The `lambda` representation is more compact and preferable, especially for small
functions, but for large functions, it is better to separate out the
definitions.
### Running it as an Application
Instead of using a shell, you can also write your code as a python file, and
*submit* that to the spark cluster. The `assignment8` directory contains a
python file `wordcount.py`, which runs the program in a local mode. To run the
program, do: `$SPARKHOME/bin/spark-submit wordcount.py`
### More...
We encourage you to look at the [Spark Programming
Guide](https://spark.apache.org/docs/latest/programming-guide.html) and play
with the other RDD manipulation commands. You should also try out the Scala and
Java interfaces.
## Assignment Details
We have provided a Python file: `assignment.py`, that initializes the folllowing
RDDs:
* An RDD consisting of lines from a Shakespeare play (`play.txt`)
* An RDD consisting of lines from a log file (`NASA_logs_sample.txt`)
* An RDD consisting of 2-tuples indicating user-product ratings from Amazon
Dataset (`amazon-ratings.txt`)
* An RDD consisting of JSON documents pertaining to all the Noble Laureates over
last few years (`prize.json`)
The file also contains some examples of operations on these RDDs.

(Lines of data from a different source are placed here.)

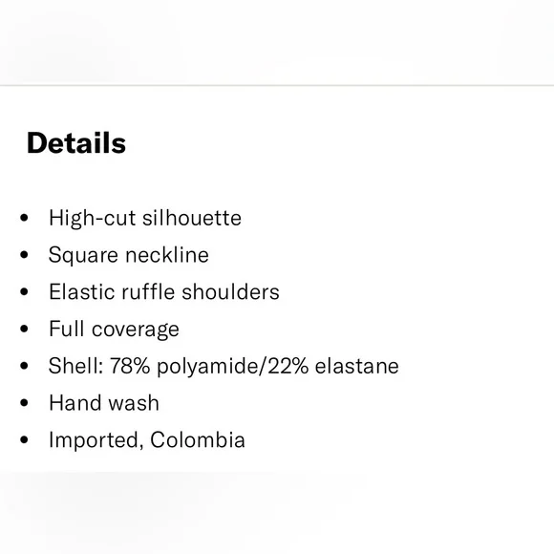Click the bullet beside High-cut silhouette

click(24, 218)
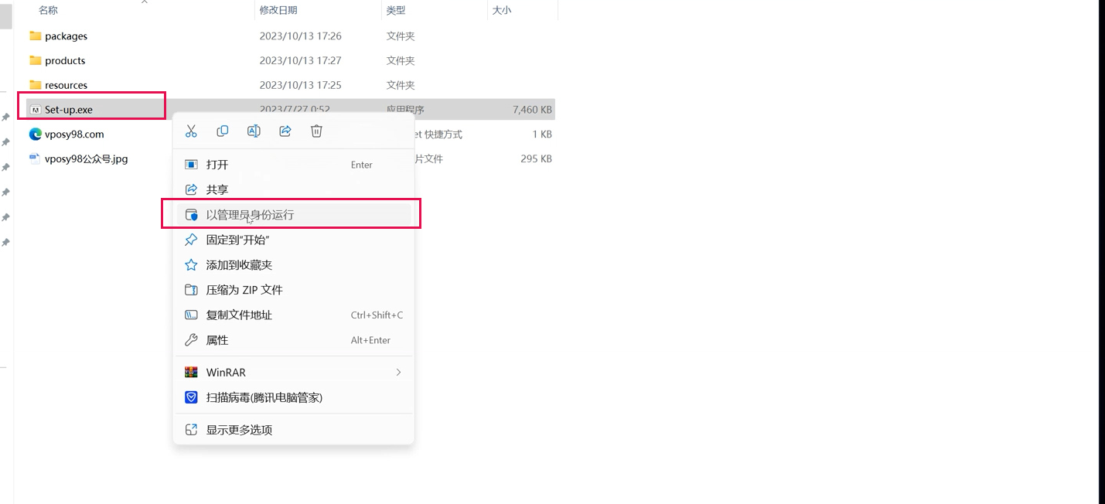Choose 以管理员身份运行 from context menu
The height and width of the screenshot is (504, 1105).
[250, 215]
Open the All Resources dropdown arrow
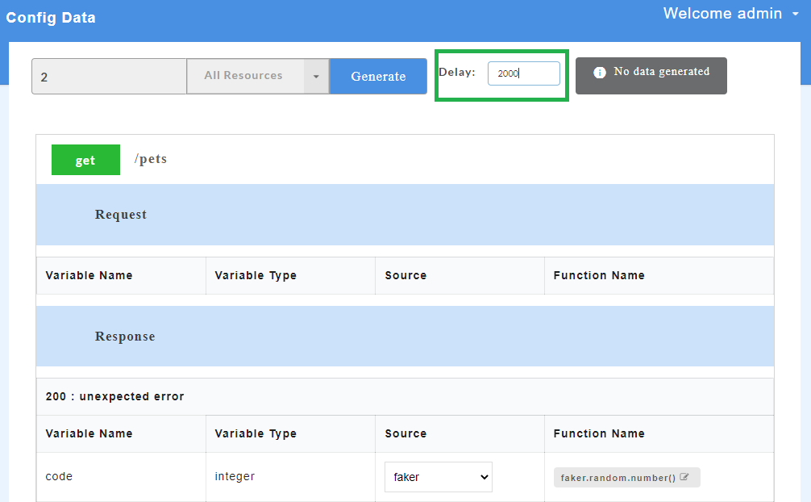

Your tasks are to fill out the 5 functions that are defined in the
`functions.py` file (starting with `task`). The amount of code that you write
would typically be small (several would be one-liners), with the exception of
the last one.
First 4 tasks are worth 1 point
each, and task 5 is worth 2 points.
- **Task 1**: This function takes as input the amazonInputRDD and calculate the
proportion of 1.0 rating review out of all reviews made by each customer. The
output will be an RDD where the key is the customer's user id, and the value
is the proportion in decimal. This can be completed by using `aggregateByKey`
or `reduceByKey` along with `map`.
- **Task 2**: Write just the flatmap function (`task2_flatmap`) that takes in a parsed JSON document (from `prize.json`) and returns the surnames of the Nobel Laureates. In other words, the following command should create an RDD with all the surnames. We will use `json.loads` to parse the JSONs (this is already done). Make sure to look at what it returns so you know how to access the information inside the parsed JSONs (these are basically nested dictionaries). (https://docs.python.org/2/library/json.html)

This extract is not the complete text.